Beginning with the first line of the material and going through the line with "coord(538,155)", rewrite those lines with "screenshot" changed to "image" and everything else unchanged. Leave the pictures out of your answer.

######

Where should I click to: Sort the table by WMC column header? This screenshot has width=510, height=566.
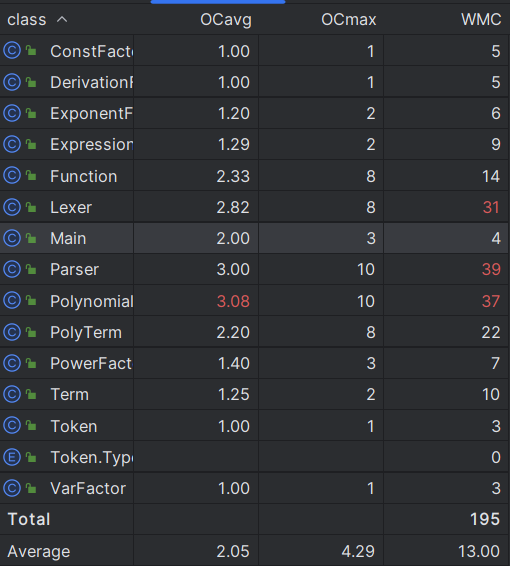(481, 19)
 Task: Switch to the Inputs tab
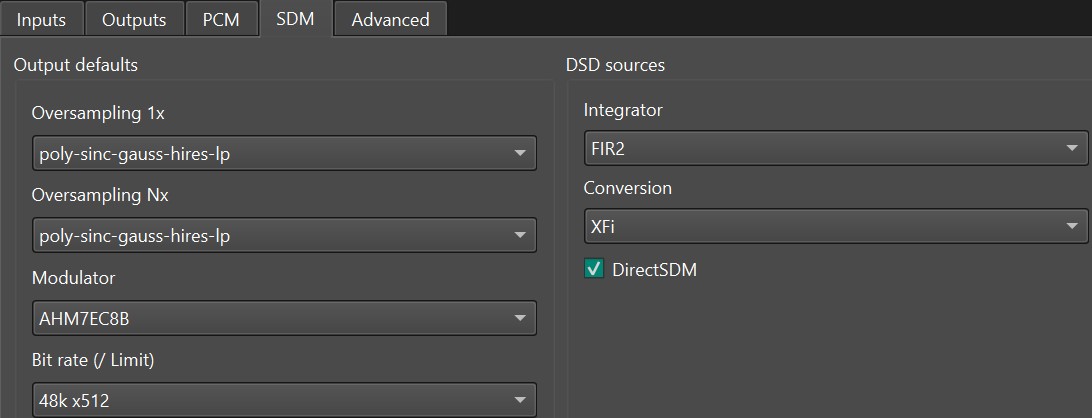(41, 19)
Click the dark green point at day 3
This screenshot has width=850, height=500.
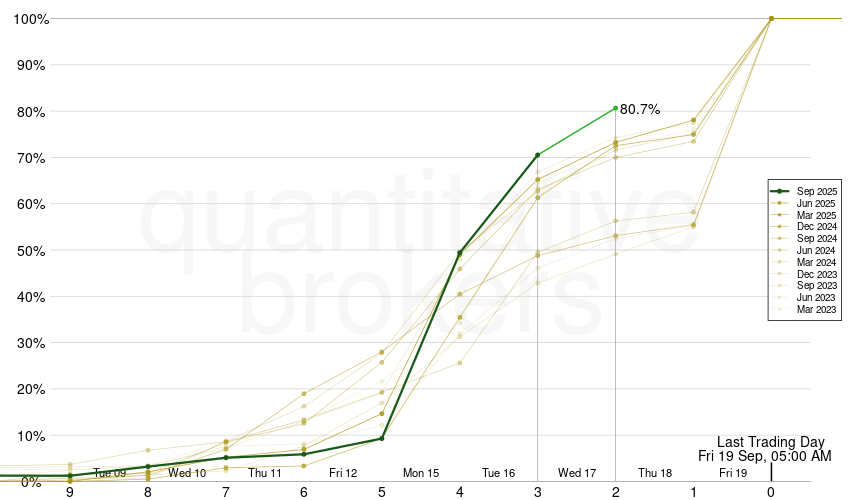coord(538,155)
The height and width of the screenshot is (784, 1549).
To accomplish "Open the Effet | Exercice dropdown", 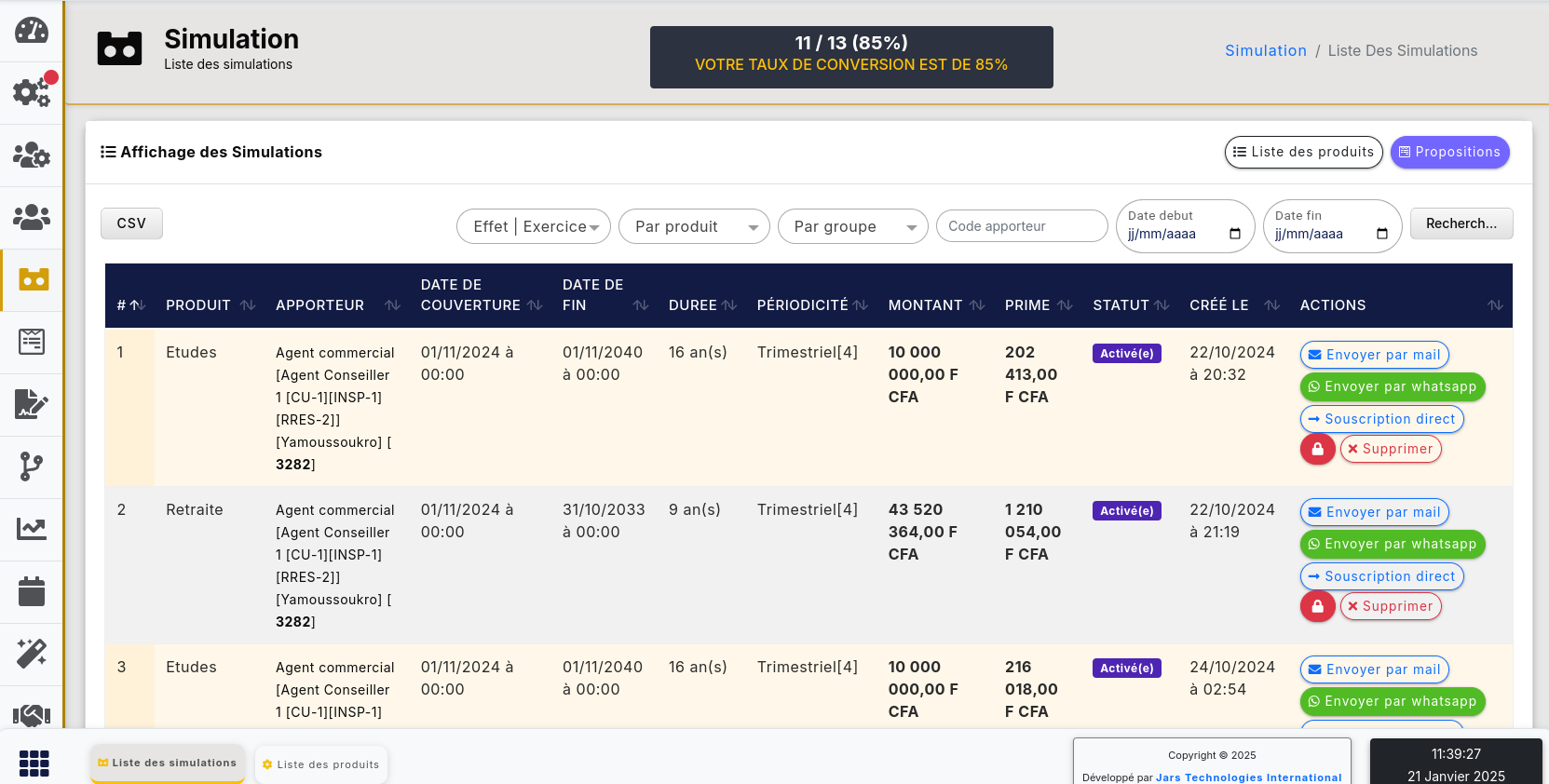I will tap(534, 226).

######

Task response:
Where should I click to: Sort the table by WMC column header? This image has width=510, height=566.
(481, 19)
 Task: Switch to the Inputs tab
(41, 19)
Click the dark green point at day 3
This image has width=850, height=500.
coord(538,155)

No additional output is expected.